■ Entries supplied:
══════
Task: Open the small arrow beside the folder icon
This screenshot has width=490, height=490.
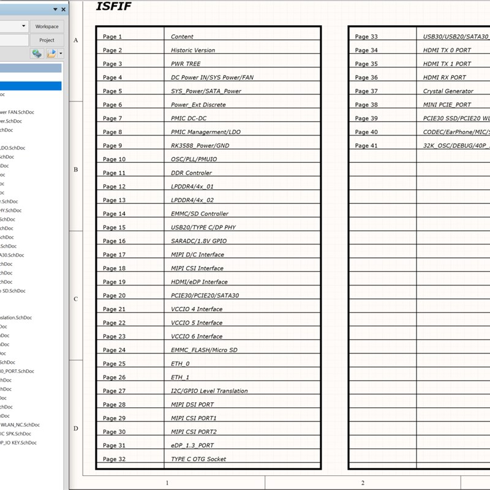Action: click(61, 53)
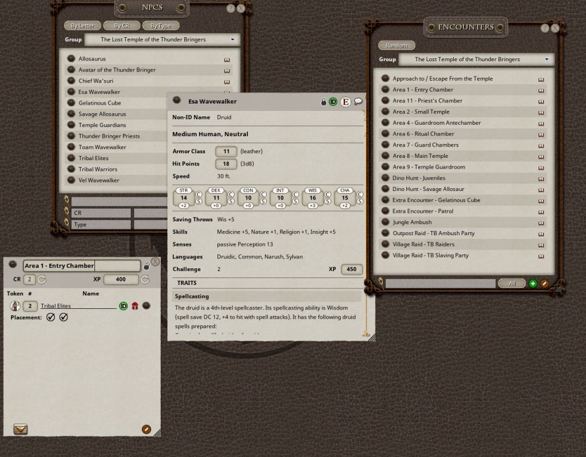Click the red E token icon

coord(345,102)
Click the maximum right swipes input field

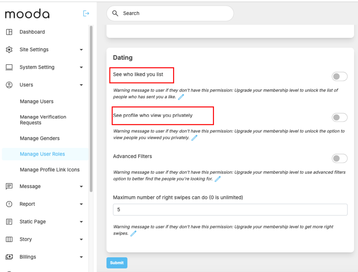[230, 210]
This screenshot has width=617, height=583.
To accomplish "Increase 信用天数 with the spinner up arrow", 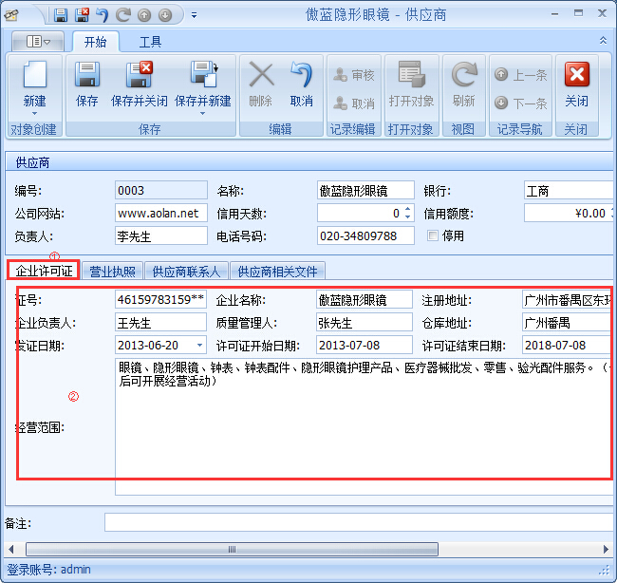I will point(408,209).
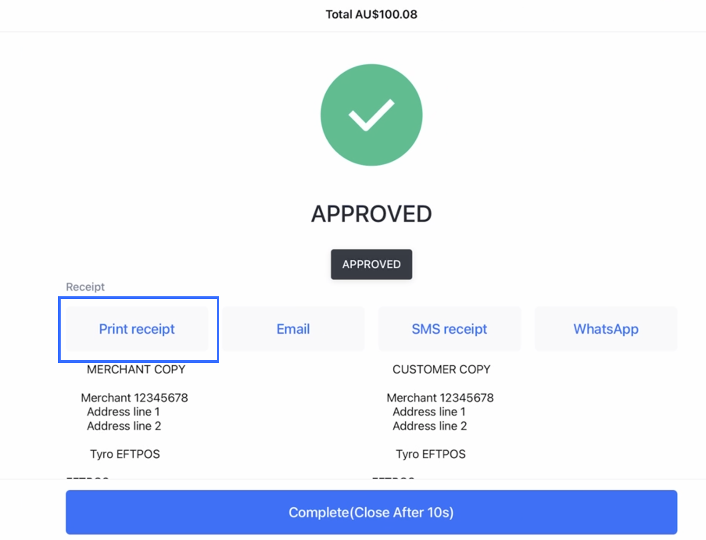
Task: Click the large APPROVED heading
Action: tap(371, 214)
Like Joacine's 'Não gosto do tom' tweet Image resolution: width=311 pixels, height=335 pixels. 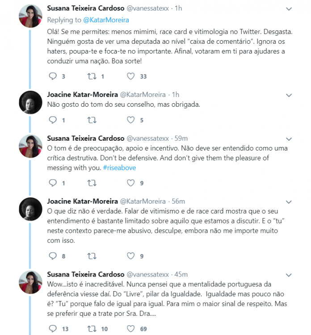pos(131,120)
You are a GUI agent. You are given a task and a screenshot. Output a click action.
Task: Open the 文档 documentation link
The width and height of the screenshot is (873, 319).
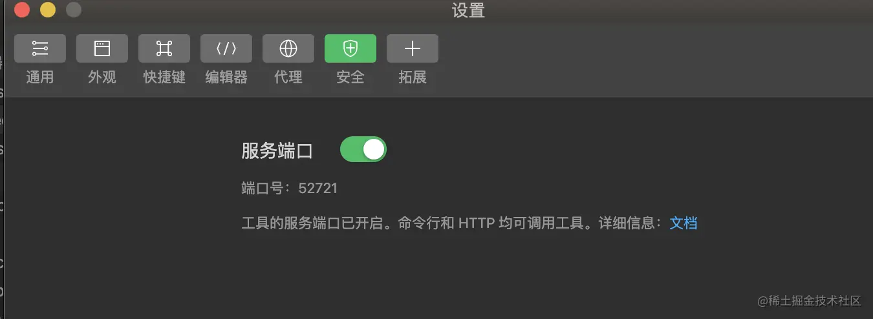684,223
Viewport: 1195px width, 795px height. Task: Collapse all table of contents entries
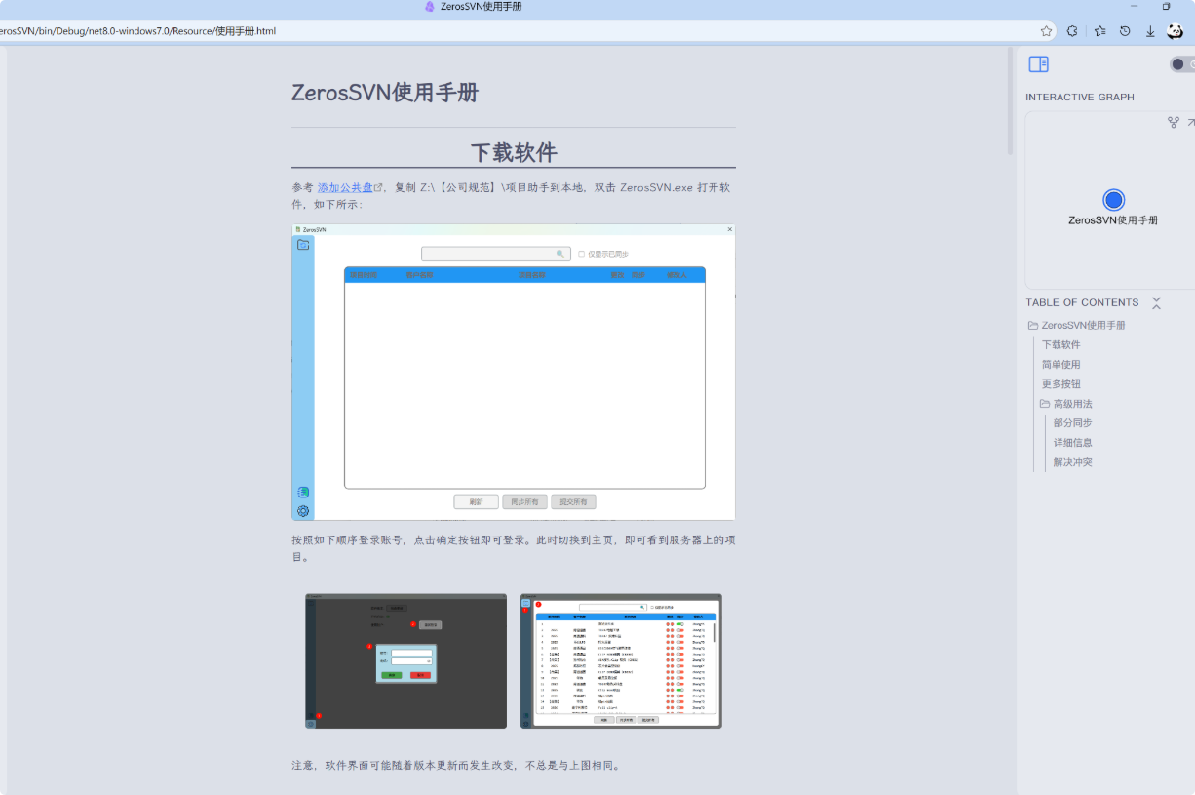pos(1156,303)
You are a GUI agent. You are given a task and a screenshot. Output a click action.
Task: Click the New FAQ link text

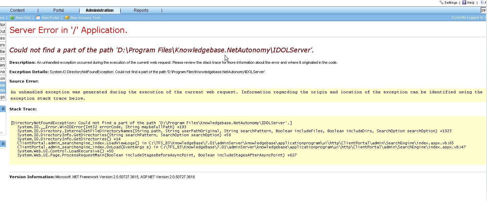[23, 18]
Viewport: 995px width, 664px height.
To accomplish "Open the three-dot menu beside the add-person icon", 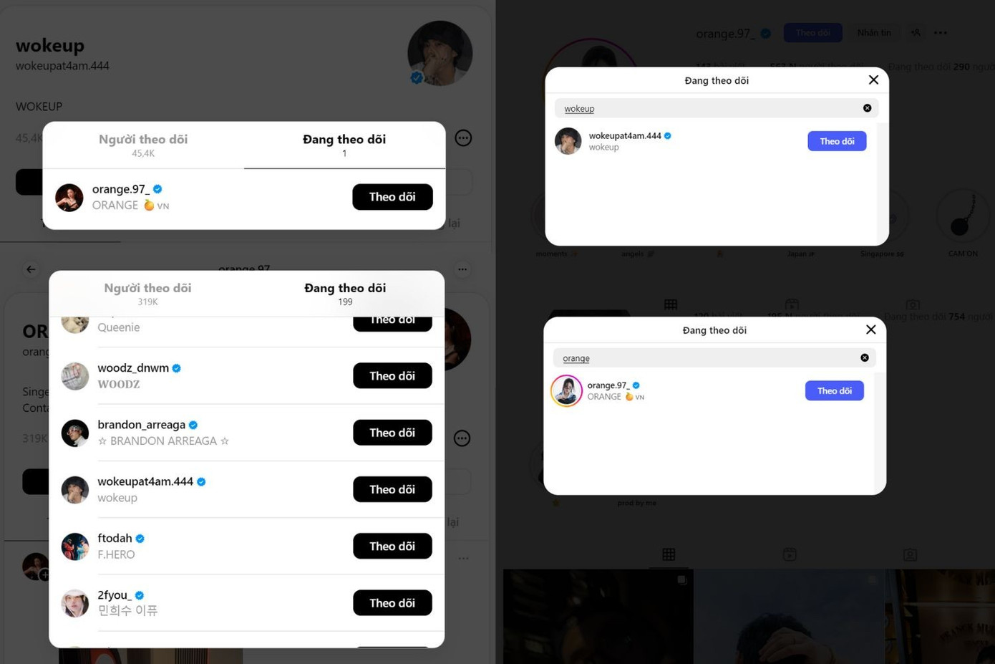I will click(941, 33).
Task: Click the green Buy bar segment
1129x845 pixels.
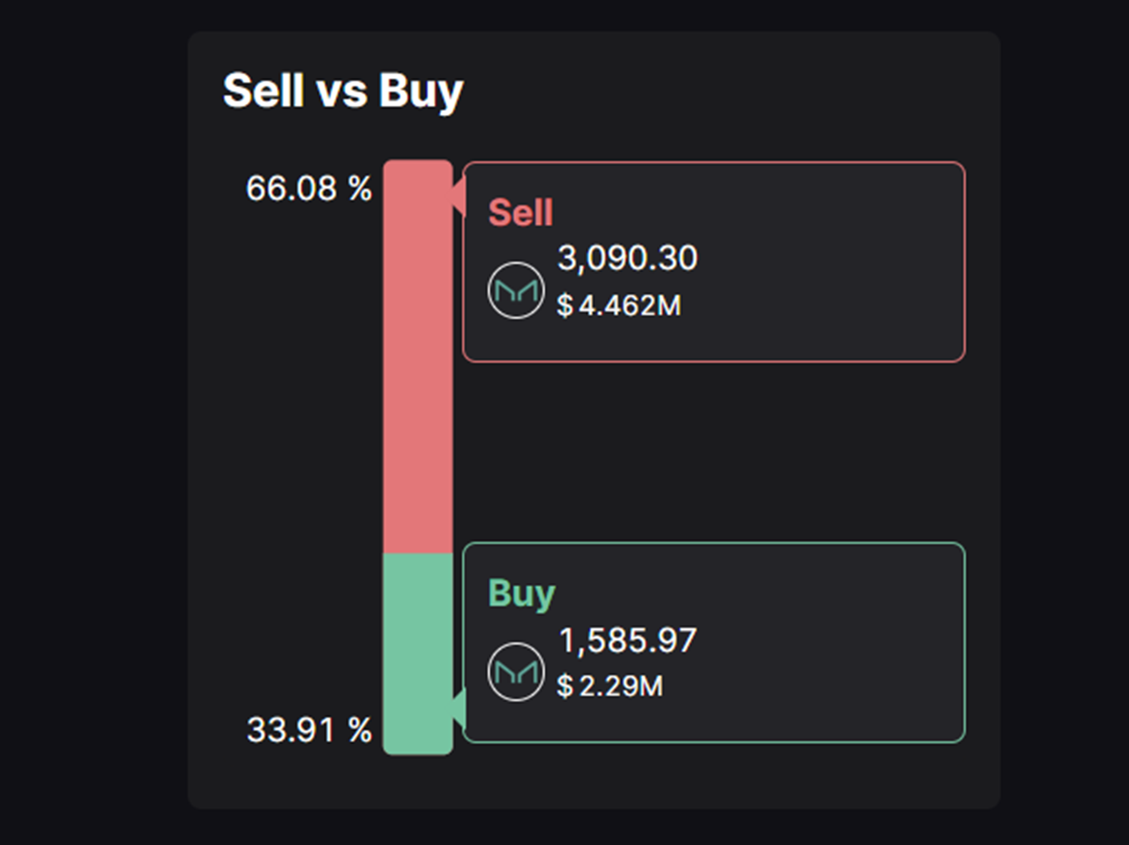Action: pyautogui.click(x=418, y=652)
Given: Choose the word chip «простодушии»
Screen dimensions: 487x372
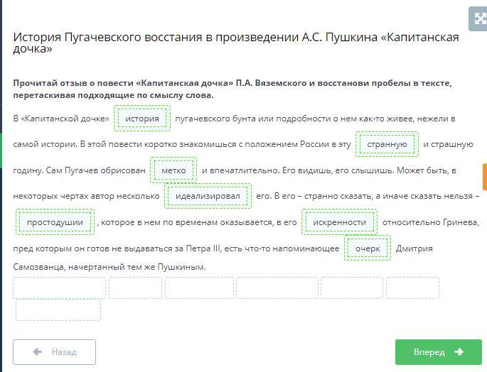Looking at the screenshot, I should click(x=55, y=222).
══════
■ The request:
Reproduce the rows exactly, starting at the line that has "Given: Choose the" and continuing through the last line of the rows, leaving out the pictures.

■ Expected answer:
Given: Choose the word chip «простодушии»
Screen dimensions: 487x372
Looking at the screenshot, I should click(x=55, y=222).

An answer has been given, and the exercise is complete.